◆ **Problem to work on**
Among the lines below, copy each one in which "bell" appears.

*** Block opens ***

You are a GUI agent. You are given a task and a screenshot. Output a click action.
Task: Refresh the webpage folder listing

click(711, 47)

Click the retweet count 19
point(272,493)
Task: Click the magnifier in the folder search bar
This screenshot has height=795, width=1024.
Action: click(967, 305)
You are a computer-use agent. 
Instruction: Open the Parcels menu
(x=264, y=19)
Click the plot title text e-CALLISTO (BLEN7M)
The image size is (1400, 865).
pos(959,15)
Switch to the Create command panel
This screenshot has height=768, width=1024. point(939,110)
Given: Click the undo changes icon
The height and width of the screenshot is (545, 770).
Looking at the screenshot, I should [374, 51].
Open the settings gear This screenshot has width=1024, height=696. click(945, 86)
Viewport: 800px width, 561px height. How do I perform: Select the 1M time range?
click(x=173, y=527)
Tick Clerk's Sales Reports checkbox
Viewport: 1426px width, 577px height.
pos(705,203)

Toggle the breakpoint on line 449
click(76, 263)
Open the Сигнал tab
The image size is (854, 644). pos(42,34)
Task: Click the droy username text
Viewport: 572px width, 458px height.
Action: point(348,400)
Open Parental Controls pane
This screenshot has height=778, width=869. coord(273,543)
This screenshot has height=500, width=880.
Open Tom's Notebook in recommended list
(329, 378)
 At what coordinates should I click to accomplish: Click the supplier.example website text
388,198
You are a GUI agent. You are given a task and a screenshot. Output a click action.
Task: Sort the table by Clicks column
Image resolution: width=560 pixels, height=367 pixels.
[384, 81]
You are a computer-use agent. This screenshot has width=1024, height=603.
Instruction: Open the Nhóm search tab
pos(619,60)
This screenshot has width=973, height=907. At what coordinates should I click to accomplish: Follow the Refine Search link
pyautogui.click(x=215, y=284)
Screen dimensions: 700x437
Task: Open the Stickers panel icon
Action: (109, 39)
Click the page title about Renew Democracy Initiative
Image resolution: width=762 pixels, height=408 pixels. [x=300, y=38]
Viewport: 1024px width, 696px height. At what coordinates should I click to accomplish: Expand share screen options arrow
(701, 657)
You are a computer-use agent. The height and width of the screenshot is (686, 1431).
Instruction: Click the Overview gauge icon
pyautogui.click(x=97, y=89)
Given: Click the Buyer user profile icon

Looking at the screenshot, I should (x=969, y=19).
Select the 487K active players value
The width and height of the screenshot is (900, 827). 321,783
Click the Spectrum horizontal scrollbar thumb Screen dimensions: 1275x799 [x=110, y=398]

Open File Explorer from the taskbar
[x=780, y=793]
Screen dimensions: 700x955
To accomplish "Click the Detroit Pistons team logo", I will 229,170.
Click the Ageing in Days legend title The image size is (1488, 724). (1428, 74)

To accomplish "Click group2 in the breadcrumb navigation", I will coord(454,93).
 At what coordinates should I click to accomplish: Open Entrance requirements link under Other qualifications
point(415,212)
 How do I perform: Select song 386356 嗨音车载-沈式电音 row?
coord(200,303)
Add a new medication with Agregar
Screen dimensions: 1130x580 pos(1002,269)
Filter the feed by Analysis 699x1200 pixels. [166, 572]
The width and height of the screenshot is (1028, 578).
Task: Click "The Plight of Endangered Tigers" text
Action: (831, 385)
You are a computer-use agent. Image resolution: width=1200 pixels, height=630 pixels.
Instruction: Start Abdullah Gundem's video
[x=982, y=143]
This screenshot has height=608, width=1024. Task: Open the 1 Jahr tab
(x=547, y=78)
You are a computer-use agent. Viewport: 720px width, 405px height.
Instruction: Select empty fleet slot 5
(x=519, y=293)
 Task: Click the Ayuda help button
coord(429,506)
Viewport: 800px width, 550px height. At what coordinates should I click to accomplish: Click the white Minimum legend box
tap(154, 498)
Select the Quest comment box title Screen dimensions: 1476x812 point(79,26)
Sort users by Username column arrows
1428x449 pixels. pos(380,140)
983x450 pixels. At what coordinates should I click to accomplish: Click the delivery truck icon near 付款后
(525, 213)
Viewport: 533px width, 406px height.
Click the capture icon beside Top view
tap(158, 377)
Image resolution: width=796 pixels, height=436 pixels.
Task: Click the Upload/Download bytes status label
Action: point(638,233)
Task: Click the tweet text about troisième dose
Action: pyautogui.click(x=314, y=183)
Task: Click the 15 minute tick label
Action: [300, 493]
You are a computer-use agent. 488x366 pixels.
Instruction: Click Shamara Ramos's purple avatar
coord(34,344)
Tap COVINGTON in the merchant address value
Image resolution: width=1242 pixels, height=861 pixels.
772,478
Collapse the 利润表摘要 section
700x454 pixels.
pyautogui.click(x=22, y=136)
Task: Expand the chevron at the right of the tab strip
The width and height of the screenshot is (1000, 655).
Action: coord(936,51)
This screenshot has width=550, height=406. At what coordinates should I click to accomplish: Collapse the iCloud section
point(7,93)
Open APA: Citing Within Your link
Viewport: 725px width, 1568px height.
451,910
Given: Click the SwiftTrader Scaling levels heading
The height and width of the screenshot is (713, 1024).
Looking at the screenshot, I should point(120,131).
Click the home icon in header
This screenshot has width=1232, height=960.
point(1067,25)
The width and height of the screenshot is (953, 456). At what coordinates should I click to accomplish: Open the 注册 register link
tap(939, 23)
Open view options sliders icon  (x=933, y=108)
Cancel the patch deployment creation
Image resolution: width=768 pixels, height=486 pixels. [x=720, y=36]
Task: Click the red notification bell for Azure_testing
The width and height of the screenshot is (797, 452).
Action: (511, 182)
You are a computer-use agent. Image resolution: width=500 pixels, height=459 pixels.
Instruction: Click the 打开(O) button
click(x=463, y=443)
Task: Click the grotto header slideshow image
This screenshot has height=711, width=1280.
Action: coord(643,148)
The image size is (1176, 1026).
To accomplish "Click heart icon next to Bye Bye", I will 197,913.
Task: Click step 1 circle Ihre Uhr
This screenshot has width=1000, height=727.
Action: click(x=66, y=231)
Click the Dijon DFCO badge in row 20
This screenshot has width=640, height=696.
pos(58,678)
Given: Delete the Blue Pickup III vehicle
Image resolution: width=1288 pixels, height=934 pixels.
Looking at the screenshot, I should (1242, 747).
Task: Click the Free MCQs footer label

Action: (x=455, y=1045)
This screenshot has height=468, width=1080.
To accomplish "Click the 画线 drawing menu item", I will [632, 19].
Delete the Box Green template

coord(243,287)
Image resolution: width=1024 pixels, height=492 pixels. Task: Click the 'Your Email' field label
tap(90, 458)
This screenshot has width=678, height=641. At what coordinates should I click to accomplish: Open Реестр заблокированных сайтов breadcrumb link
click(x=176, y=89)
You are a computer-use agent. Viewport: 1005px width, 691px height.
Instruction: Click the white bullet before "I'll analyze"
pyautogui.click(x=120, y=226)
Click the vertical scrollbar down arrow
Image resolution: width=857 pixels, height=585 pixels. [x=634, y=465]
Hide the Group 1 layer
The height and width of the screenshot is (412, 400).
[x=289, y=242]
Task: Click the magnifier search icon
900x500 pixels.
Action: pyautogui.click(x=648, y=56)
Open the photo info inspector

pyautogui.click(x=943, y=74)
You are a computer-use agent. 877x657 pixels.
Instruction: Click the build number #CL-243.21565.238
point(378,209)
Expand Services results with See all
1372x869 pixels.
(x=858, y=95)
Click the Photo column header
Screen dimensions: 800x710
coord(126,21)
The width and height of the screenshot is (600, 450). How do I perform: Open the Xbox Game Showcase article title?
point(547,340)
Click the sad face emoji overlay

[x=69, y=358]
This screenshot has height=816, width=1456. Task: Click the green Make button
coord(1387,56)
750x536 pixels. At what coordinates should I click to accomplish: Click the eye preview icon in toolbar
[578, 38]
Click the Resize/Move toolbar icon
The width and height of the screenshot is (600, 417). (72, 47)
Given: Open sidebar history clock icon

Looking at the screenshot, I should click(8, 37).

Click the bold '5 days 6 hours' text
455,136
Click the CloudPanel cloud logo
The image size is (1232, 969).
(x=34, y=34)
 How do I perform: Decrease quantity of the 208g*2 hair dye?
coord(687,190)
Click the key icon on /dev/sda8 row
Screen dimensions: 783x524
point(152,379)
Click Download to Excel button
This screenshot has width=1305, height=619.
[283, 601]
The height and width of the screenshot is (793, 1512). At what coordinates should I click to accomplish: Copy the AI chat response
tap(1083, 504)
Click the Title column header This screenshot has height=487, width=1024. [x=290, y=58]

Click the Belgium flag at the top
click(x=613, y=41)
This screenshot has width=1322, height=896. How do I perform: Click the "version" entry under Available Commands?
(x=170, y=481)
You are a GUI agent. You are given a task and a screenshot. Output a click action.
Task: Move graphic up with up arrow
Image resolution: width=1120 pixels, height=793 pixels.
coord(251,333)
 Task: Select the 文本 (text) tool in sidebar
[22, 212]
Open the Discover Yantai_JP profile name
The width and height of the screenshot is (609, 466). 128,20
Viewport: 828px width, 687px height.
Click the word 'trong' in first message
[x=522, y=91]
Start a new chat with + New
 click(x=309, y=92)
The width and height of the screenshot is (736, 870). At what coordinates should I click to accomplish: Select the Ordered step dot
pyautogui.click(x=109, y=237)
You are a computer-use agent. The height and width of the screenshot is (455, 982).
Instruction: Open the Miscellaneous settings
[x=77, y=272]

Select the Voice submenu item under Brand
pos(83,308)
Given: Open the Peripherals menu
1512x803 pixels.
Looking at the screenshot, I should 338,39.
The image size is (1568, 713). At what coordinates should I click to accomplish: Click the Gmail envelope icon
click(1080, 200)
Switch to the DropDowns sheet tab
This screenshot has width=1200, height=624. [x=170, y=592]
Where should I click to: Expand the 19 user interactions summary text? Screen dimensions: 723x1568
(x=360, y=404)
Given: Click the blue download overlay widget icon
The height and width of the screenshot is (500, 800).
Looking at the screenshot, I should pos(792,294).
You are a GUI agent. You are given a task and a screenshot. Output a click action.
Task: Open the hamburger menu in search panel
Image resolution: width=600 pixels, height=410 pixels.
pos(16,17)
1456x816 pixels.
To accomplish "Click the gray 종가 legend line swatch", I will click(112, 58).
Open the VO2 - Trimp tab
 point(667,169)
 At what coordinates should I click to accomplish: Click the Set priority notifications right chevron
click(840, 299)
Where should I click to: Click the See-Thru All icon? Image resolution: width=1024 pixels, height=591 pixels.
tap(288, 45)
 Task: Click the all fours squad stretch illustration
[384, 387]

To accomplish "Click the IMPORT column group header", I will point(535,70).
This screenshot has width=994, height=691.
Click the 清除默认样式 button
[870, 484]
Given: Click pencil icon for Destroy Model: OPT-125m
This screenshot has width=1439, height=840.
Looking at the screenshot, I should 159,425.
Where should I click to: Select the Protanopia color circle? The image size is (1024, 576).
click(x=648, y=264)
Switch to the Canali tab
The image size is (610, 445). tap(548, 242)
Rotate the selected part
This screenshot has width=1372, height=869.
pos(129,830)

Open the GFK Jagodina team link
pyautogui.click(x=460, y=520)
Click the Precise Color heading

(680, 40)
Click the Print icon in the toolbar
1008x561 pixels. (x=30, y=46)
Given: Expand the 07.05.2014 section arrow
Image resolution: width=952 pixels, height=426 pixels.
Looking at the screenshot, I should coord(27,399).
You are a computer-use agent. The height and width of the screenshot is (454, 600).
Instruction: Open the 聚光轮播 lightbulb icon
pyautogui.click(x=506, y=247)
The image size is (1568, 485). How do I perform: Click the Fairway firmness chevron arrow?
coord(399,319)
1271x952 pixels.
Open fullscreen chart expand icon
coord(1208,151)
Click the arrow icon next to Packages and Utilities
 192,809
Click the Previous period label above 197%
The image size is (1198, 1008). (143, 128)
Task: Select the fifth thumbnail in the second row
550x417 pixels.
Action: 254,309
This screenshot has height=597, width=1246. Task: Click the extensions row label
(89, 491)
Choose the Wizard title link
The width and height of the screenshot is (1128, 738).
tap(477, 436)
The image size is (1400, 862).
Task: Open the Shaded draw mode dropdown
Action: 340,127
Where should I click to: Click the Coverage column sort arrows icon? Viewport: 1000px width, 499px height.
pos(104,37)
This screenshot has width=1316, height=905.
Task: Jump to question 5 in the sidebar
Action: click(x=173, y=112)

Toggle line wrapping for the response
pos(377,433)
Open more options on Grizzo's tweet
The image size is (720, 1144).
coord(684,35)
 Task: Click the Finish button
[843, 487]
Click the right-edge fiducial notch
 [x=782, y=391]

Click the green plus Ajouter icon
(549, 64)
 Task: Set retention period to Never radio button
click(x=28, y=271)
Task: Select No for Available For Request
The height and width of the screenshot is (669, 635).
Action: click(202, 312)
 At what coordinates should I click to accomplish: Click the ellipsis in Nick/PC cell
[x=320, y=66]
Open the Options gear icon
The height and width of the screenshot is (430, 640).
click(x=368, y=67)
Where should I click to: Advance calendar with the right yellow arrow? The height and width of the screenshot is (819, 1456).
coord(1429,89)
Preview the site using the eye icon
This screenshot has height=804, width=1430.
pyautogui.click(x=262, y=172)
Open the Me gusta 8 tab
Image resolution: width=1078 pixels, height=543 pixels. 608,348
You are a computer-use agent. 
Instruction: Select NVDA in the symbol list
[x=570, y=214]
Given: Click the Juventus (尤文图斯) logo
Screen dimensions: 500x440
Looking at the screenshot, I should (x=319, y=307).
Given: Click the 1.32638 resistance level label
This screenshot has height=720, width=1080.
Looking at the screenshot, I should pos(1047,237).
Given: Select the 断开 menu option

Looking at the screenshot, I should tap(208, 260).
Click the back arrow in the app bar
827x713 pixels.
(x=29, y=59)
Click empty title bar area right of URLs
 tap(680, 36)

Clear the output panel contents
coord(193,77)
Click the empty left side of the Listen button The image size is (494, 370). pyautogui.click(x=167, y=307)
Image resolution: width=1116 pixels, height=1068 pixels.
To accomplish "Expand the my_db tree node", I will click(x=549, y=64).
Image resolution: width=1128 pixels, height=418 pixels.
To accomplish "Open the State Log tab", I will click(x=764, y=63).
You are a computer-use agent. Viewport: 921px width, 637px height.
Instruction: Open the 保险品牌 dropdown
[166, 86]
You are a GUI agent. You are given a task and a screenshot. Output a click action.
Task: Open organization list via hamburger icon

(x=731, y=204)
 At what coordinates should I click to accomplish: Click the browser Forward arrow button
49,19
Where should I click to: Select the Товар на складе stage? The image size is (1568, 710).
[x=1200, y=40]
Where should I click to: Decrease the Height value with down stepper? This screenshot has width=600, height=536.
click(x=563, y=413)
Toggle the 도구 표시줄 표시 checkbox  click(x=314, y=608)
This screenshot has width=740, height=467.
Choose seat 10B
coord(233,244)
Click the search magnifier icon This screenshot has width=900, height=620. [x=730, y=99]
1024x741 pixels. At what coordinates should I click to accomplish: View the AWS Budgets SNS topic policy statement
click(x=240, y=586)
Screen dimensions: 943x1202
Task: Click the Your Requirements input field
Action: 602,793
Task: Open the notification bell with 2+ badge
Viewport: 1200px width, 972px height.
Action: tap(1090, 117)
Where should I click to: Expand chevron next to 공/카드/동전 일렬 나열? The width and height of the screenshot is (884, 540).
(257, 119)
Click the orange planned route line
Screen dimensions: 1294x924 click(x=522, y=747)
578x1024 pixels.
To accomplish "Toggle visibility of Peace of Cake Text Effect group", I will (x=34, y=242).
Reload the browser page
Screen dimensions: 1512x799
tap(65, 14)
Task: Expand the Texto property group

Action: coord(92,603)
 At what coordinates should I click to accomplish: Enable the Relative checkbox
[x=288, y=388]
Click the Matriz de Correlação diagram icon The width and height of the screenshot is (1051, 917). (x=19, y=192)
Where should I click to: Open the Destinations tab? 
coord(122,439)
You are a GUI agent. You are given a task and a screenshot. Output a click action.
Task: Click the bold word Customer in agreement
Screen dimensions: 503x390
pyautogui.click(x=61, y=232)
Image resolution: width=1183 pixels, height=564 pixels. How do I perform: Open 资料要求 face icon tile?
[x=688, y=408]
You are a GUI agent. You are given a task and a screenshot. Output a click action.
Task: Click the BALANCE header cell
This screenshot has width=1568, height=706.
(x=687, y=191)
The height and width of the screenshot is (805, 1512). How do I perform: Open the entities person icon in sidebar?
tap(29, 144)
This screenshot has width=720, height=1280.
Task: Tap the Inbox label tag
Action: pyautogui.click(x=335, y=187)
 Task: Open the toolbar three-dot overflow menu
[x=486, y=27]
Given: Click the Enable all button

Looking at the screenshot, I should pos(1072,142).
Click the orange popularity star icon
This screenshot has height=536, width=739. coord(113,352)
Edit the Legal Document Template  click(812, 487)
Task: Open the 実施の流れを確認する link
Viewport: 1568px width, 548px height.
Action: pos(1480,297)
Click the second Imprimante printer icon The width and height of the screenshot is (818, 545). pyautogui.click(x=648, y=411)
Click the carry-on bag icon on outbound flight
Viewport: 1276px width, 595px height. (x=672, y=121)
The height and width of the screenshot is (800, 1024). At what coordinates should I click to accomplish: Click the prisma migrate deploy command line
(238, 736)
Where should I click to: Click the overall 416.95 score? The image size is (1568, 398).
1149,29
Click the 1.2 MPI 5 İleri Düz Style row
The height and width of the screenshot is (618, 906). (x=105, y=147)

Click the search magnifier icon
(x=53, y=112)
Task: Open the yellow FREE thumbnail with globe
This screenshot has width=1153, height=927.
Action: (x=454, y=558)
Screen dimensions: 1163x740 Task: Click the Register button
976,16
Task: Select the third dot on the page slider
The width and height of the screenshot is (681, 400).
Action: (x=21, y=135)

*** Block closes ***

◆ **Answer space**
Task: Click the red notification bell for Azure_testing
Task: Open the notification bell with 2+ badge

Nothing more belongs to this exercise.